Gideon learned to know himself, but God also revealed to him the moral state of the enemy that he was called to encounter. It was a vanquished foe. "For into his hand," said the Midianite to his fellow, "hath God delivered Midian and all the host" (v. 14). May we have a better understanding of this truth in connection with our three enemies, the flesh, the world and Satan. The flesh is crucified, the world is overcome, Satan is judged. This fills us with courage before them. Gideon, realized all these things and worshipped.
What testimony consists in (Judges 7: 15‑25)
The passage we have read is a reply to the question: In what does the testimony of God consist, and what does it do in a day of ruin? Full of joy and confidence, Gideon returned to the camp of Israel. "Arise," said he, "for Jehovah hath delivered into your hand the host of Midian." Then, dividing the three hundred men into three companies, "he put a trumpet in every man's hand, with empty pitchers, and lamps within the pitchers." These three things represent the principles of God's testimony in the struggle with Satan and the world.

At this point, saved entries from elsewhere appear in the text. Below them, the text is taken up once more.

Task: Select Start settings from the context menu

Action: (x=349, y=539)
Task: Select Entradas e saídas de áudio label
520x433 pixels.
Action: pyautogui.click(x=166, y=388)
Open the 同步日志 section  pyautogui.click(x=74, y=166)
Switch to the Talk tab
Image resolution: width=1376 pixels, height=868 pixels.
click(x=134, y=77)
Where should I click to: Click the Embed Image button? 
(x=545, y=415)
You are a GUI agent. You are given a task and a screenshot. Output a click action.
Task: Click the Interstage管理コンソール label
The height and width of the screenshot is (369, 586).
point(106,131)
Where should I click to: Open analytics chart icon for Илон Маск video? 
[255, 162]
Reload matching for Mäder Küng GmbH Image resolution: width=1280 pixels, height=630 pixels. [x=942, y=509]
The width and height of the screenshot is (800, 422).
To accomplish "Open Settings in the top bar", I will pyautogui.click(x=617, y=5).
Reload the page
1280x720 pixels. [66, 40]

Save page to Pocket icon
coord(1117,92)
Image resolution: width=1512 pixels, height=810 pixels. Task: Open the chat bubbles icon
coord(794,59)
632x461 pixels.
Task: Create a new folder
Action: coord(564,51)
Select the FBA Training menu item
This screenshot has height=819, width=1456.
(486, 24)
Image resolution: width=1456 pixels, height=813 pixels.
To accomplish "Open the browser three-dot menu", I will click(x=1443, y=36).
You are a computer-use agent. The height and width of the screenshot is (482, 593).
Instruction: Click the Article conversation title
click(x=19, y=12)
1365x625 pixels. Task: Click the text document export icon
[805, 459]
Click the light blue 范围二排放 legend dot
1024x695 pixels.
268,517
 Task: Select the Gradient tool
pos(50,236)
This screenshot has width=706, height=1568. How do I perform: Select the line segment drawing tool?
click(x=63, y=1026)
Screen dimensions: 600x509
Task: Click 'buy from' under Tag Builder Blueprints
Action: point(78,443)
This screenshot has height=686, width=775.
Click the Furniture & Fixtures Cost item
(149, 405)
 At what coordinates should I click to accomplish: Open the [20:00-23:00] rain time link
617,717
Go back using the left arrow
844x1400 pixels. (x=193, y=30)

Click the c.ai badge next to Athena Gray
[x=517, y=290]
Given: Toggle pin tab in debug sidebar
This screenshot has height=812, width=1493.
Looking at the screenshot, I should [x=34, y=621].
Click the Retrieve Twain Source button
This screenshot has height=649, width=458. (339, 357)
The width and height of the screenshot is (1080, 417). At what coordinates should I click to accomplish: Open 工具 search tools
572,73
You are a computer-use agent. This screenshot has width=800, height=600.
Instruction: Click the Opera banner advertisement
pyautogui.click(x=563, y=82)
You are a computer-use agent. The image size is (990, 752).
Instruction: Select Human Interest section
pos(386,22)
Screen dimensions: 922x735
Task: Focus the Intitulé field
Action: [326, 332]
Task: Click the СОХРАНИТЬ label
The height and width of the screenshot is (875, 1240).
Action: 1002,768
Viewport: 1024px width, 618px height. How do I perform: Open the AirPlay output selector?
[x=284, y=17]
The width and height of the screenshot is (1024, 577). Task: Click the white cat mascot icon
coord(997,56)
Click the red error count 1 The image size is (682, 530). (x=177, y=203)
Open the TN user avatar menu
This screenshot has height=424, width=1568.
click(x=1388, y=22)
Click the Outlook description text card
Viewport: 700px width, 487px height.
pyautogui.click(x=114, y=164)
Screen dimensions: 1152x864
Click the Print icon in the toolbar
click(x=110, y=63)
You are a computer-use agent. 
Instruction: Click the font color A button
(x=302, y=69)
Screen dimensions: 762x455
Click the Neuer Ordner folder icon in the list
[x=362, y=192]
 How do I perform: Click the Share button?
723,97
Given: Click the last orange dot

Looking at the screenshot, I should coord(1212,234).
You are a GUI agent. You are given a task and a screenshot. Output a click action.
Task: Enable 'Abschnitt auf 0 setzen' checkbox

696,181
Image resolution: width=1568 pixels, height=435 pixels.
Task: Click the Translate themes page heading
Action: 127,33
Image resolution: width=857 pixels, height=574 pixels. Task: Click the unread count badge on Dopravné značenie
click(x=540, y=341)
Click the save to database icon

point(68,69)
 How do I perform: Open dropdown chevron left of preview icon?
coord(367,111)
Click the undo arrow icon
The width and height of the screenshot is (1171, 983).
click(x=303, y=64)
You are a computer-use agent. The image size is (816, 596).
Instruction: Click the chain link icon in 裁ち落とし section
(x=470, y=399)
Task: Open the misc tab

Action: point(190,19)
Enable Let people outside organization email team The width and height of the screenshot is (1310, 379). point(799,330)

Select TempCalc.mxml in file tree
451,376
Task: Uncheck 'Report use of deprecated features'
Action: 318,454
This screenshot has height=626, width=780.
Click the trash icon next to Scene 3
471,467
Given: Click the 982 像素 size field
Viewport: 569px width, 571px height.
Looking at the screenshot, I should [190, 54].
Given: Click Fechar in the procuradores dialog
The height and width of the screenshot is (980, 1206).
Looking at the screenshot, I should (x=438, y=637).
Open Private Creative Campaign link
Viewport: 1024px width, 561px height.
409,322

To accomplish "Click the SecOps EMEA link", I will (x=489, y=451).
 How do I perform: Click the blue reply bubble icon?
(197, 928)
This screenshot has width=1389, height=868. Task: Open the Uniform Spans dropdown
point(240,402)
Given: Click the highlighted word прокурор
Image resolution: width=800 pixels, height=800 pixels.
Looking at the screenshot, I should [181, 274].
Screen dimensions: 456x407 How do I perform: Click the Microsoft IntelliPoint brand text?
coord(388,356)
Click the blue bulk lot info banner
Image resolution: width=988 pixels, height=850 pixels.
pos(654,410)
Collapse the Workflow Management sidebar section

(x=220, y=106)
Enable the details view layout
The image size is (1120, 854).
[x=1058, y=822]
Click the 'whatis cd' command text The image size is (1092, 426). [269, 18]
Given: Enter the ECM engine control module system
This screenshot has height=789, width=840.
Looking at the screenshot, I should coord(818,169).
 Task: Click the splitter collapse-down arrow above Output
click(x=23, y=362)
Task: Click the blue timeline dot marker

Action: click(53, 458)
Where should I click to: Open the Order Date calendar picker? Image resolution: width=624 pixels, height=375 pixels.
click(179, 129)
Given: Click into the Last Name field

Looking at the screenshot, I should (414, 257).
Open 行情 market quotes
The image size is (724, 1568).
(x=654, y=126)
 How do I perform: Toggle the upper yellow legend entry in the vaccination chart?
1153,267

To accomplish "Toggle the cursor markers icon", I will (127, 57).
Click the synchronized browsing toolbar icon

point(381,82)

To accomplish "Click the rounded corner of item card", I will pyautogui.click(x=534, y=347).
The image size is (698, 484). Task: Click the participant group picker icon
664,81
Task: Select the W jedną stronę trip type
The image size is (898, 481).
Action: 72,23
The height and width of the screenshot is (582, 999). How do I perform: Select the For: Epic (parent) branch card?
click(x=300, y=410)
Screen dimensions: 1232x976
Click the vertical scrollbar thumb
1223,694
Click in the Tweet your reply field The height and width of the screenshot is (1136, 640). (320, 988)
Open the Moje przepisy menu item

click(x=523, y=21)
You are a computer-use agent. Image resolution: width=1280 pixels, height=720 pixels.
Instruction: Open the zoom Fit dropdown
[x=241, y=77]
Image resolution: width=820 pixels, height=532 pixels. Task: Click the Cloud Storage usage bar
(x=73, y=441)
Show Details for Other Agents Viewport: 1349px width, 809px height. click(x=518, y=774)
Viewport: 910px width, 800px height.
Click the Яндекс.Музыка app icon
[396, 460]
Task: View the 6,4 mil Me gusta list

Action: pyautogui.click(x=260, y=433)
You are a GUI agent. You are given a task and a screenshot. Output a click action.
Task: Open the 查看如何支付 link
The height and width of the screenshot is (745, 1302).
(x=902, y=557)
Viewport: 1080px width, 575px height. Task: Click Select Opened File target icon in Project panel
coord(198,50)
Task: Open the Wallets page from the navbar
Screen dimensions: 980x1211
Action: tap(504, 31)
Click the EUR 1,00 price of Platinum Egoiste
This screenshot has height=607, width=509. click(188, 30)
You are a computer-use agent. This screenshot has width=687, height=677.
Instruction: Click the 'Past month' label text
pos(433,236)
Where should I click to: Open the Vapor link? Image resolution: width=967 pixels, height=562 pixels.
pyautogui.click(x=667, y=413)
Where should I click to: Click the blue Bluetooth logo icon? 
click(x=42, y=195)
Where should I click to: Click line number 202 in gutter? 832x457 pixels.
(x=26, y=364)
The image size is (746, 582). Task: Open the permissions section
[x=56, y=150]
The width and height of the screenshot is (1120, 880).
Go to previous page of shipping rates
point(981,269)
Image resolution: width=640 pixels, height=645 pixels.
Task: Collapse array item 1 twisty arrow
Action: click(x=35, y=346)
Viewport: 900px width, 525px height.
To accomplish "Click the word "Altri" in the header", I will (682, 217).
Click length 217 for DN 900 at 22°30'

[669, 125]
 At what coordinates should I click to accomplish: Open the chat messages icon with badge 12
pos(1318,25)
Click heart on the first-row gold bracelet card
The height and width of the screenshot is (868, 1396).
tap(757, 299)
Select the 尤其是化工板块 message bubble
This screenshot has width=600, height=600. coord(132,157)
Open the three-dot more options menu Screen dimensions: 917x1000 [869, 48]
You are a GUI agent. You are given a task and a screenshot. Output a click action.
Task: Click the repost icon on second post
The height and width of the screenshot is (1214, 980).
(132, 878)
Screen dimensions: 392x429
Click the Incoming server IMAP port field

We find the use of the trumpets detailed in Numbers 10: 1‑10. They were the voice of God to communicate His mind to the people on four important occasions: they gave the signal for gathering the people together; for the journeying of the camps; for battle; and also for the solemn feasts or worship. That which the sound of the trumpets formerly represented for Israel, we find in the present day, in another and very precious way, in the word of God. By it God speaks to us; it is that which regulates and directs the gathering together, the walk, the warfare, and the worship, of the children of God. How much these things are forgotten in our day! It seems to the majority of God's children that Christianity consists only in taking the gospel to the unconverted. It was otherwise that Gideon understood the testimony of faith. He began where God begins (Num. 10). "He blew the trumpet, and Abiezer was gathered afterhim" (Judges 6: 34). He was the bearer of the divine voice for the gathering together again of Israel, who had been scattered by their own failure. Brethren, have we at heart in this day, the gathering together of the children of God? Let us then take the word of God, let us make its voice heard in the ears of the saints who have been unaccustomed to hear it. Let us show Christians that their being gathered together is the purpose of God, the purpose of the cross of Christ, as well as of the energy of the Spirit in the world. Let us show them that it is the enemy who has scattered us, and that the great opposition to his power is the gathering together of the children of God apart from the world, and we will have the joy of having laboured for that which the word calls "good and pleasant!" (Ps. 133: 1).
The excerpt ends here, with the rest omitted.